▶ **Problem details**: Set every record down again, identical to the original.

▶ **Source data**:
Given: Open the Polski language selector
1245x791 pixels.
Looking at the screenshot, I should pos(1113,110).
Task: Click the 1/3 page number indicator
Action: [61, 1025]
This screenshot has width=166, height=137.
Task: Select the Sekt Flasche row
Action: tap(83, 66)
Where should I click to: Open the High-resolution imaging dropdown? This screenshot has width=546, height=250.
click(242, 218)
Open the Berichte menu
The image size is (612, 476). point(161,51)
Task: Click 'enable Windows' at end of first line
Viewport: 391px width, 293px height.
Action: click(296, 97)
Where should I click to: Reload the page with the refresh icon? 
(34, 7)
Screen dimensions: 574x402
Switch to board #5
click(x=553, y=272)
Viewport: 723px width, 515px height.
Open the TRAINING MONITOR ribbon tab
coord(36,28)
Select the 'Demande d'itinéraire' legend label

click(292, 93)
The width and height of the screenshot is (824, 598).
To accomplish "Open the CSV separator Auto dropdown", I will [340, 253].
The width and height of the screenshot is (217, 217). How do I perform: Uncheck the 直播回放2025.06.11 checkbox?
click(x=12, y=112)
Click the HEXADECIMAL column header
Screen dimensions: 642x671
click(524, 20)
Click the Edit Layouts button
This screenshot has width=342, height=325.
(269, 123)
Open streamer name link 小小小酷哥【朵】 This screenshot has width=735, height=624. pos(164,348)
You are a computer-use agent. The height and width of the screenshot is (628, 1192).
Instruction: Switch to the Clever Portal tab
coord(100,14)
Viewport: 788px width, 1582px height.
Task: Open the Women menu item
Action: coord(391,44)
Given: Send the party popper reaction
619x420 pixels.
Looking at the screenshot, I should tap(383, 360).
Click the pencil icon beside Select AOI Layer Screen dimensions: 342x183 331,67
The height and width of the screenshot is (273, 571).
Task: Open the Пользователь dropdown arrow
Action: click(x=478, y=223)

▶ **Task output**:
Given: Open the Polski language selector
1245x791 pixels.
Looking at the screenshot, I should pos(1113,110).
Task: Click the 1/3 page number indicator
Action: [61, 1025]
This screenshot has width=166, height=137.
Task: Select the Sekt Flasche row
Action: tap(83, 66)
Where should I click to: Open the High-resolution imaging dropdown? This screenshot has width=546, height=250.
click(242, 218)
Open the Berichte menu
The image size is (612, 476). point(161,51)
Task: Click 'enable Windows' at end of first line
Viewport: 391px width, 293px height.
Action: click(296, 97)
Where should I click to: Reload the page with the refresh icon? 
(34, 7)
Screen dimensions: 574x402
Switch to board #5
click(x=553, y=272)
Viewport: 723px width, 515px height.
Open the TRAINING MONITOR ribbon tab
coord(36,28)
Select the 'Demande d'itinéraire' legend label

click(292, 93)
The width and height of the screenshot is (824, 598).
To accomplish "Open the CSV separator Auto dropdown", I will [340, 253].
The width and height of the screenshot is (217, 217). How do I perform: Uncheck the 直播回放2025.06.11 checkbox?
click(x=12, y=112)
Click the HEXADECIMAL column header
Screen dimensions: 642x671
click(524, 20)
Click the Edit Layouts button
This screenshot has width=342, height=325.
(269, 123)
Open streamer name link 小小小酷哥【朵】 This screenshot has width=735, height=624. pos(164,348)
You are a computer-use agent. The height and width of the screenshot is (628, 1192).
Instruction: Switch to the Clever Portal tab
coord(100,14)
Viewport: 788px width, 1582px height.
Task: Open the Women menu item
Action: coord(391,44)
Given: Send the party popper reaction
619x420 pixels.
Looking at the screenshot, I should tap(383, 360).
Click the pencil icon beside Select AOI Layer Screen dimensions: 342x183 331,67
The height and width of the screenshot is (273, 571).
Task: Open the Пользователь dropdown arrow
Action: click(x=478, y=223)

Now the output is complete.